Notts: Museum to unveil World War I trench

The Queen’s Royal Lancers and Nottinghamshire Yeomanry Museum is marking the 100th anniversary of the Great War with a special WWI exhibition.

The museum in Thoresby commemorates both the history and current activity of local cavalry regiments and will be unveiling a realistic Great War trench.

Staff and volunteers have spent months building the exhibition trench with materials which would have been available to the military on the Western Front.

The exhibition has been named Call to Arms.

The trench will have a machine gun post, barbed wire, a view over no-man’s land, maps and rations. All these details aim to make the display as accurate as possible to the typical trench which soldiers would have manned.

Display boards will be updated every year to highlight key events and local regiments’ roles during the conflict.

Call to Arms has been helped by funding from the Heritage Lottery Fund and the Lady Hind Trust.

The National Military Museum also donated two life sized model soldiers and other artifacts.

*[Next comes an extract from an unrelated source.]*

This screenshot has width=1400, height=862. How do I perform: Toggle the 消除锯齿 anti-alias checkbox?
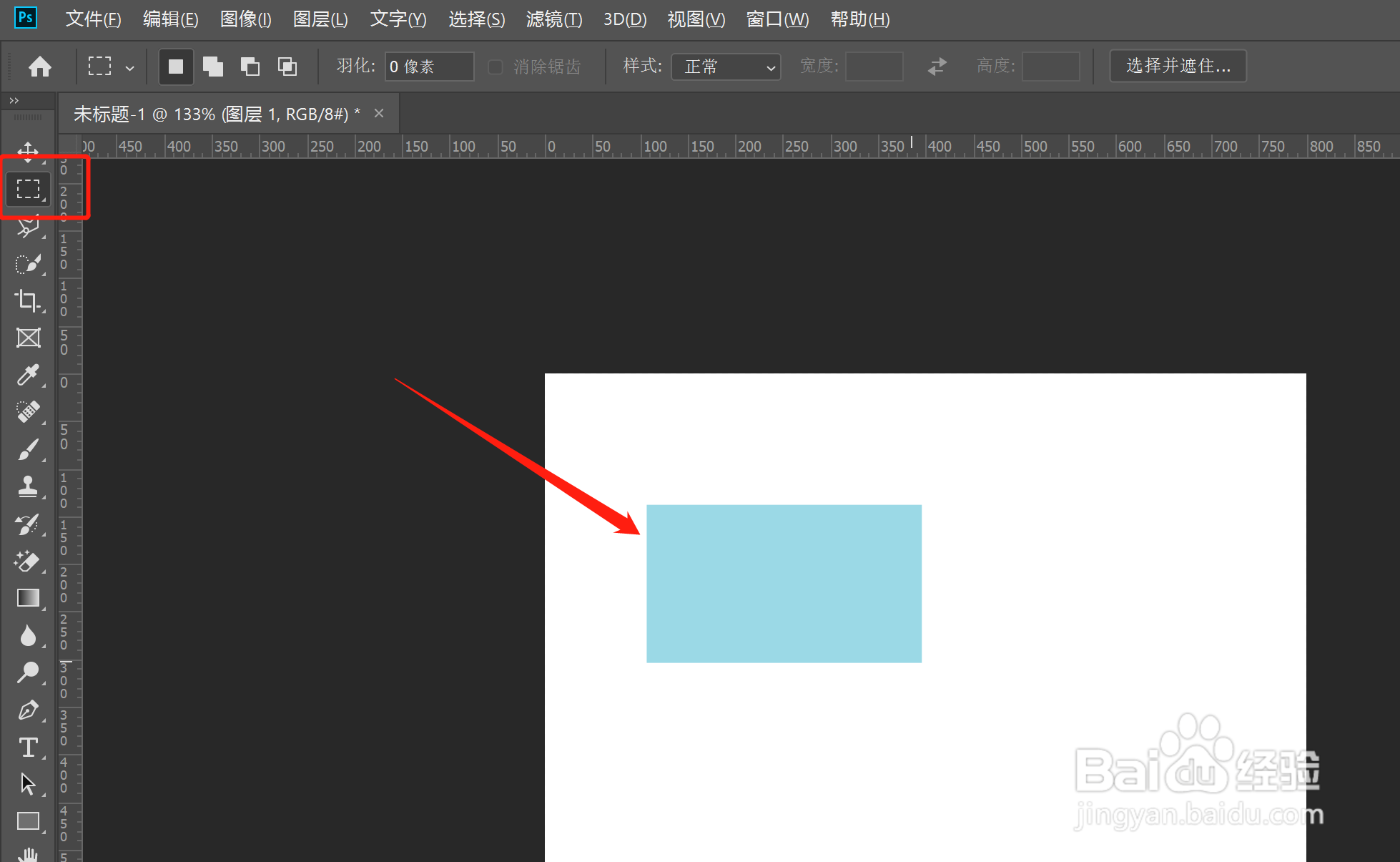coord(495,67)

Curator, Capt Mick Holtby, said: “This project highlights important actions of the war and the part played by the local regiments during WWI in an exhibition area which enables visitors to experience and learn about life in the trenches.”

The new exhibition room will be officially opened on Saturday 23rd August at The Queen’s Royal Lancers and Nottinghamshire Yeomanry Museum. The museum is free to enter.